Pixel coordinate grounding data

+---+

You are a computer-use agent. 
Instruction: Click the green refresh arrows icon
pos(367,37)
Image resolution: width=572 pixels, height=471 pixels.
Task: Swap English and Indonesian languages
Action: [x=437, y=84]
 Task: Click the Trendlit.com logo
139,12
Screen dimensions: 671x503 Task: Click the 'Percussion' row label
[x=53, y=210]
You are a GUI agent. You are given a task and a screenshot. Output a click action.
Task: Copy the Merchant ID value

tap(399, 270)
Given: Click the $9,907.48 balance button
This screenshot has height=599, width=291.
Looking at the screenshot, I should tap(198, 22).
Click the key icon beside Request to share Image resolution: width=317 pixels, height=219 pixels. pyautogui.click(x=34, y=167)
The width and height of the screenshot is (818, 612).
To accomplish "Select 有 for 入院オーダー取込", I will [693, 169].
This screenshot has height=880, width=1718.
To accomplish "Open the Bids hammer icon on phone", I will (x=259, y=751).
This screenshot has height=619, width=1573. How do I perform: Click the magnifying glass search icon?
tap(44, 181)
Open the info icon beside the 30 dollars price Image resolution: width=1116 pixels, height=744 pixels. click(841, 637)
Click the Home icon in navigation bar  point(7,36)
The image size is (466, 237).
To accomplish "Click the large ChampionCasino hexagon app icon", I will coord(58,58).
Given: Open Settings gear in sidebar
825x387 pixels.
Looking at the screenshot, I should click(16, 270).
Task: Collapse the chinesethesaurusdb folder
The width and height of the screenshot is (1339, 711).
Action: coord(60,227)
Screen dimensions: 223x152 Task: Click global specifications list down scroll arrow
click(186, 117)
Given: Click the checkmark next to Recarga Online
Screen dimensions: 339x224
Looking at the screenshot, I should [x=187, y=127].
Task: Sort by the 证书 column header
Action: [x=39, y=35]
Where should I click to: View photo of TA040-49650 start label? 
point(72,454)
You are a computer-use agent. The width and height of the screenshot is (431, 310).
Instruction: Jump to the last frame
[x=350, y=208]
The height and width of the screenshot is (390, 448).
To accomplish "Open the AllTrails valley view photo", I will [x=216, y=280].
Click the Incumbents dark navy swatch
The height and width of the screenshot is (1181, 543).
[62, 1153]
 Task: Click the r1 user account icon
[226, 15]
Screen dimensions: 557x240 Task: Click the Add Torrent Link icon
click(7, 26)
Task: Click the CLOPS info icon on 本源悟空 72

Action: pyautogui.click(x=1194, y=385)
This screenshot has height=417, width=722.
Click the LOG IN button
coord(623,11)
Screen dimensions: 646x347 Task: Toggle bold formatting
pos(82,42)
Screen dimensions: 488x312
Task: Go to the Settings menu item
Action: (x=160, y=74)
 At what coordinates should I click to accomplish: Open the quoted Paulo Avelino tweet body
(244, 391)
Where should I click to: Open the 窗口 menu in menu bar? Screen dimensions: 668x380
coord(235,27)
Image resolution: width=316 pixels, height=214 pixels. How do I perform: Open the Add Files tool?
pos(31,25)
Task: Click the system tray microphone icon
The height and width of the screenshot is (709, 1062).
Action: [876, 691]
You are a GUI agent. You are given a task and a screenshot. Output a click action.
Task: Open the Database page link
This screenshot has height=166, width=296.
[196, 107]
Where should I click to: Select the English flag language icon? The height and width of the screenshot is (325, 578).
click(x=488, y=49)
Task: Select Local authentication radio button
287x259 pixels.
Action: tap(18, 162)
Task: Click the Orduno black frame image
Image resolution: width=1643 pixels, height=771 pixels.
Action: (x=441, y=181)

+---+

Transcribe the records above exactly as they appear.

### Output
You are a computer-use agent. 
Instruction: Click the green refresh arrows icon
pos(367,37)
Image resolution: width=572 pixels, height=471 pixels.
Task: Swap English and Indonesian languages
Action: [x=437, y=84]
 Task: Click the Trendlit.com logo
139,12
Screen dimensions: 671x503 Task: Click the 'Percussion' row label
[x=53, y=210]
You are a GUI agent. You are given a task and a screenshot. Output a click action.
Task: Copy the Merchant ID value

tap(399, 270)
Given: Click the $9,907.48 balance button
This screenshot has height=599, width=291.
Looking at the screenshot, I should tap(198, 22).
Click the key icon beside Request to share Image resolution: width=317 pixels, height=219 pixels. pyautogui.click(x=34, y=167)
The width and height of the screenshot is (818, 612).
To accomplish "Select 有 for 入院オーダー取込", I will [693, 169].
This screenshot has height=880, width=1718.
To accomplish "Open the Bids hammer icon on phone", I will (x=259, y=751).
This screenshot has height=619, width=1573. How do I perform: Click the magnifying glass search icon?
tap(44, 181)
Open the info icon beside the 30 dollars price Image resolution: width=1116 pixels, height=744 pixels. click(841, 637)
Click the Home icon in navigation bar  point(7,36)
The image size is (466, 237).
To accomplish "Click the large ChampionCasino hexagon app icon", I will coord(58,58).
Given: Open Settings gear in sidebar
825x387 pixels.
Looking at the screenshot, I should click(16, 270).
Task: Collapse the chinesethesaurusdb folder
The width and height of the screenshot is (1339, 711).
Action: coord(60,227)
Screen dimensions: 223x152 Task: Click global specifications list down scroll arrow
click(186, 117)
Given: Click the checkmark next to Recarga Online
Screen dimensions: 339x224
Looking at the screenshot, I should [x=187, y=127].
Task: Sort by the 证书 column header
Action: [x=39, y=35]
Where should I click to: View photo of TA040-49650 start label? 
point(72,454)
You are a computer-use agent. The width and height of the screenshot is (431, 310).
Instruction: Jump to the last frame
[x=350, y=208]
The height and width of the screenshot is (390, 448).
To accomplish "Open the AllTrails valley view photo", I will [x=216, y=280].
Click the Incumbents dark navy swatch
The height and width of the screenshot is (1181, 543).
[62, 1153]
 Task: Click the r1 user account icon
[226, 15]
Screen dimensions: 557x240 Task: Click the Add Torrent Link icon
click(7, 26)
Task: Click the CLOPS info icon on 本源悟空 72

Action: pyautogui.click(x=1194, y=385)
This screenshot has height=417, width=722.
Click the LOG IN button
coord(623,11)
Screen dimensions: 646x347 Task: Toggle bold formatting
pos(82,42)
Screen dimensions: 488x312
Task: Go to the Settings menu item
Action: (x=160, y=74)
 At what coordinates should I click to accomplish: Open the quoted Paulo Avelino tweet body
(244, 391)
Where should I click to: Open the 窗口 menu in menu bar? Screen dimensions: 668x380
coord(235,27)
Image resolution: width=316 pixels, height=214 pixels. How do I perform: Open the Add Files tool?
pos(31,25)
Task: Click the system tray microphone icon
The height and width of the screenshot is (709, 1062).
Action: [876, 691]
You are a GUI agent. You are given a task and a screenshot. Output a click action.
Task: Open the Database page link
This screenshot has height=166, width=296.
[196, 107]
Where should I click to: Select the English flag language icon? The height and width of the screenshot is (325, 578).
click(x=488, y=49)
Task: Select Local authentication radio button
287x259 pixels.
Action: tap(18, 162)
Task: Click the Orduno black frame image
Image resolution: width=1643 pixels, height=771 pixels.
Action: (x=441, y=181)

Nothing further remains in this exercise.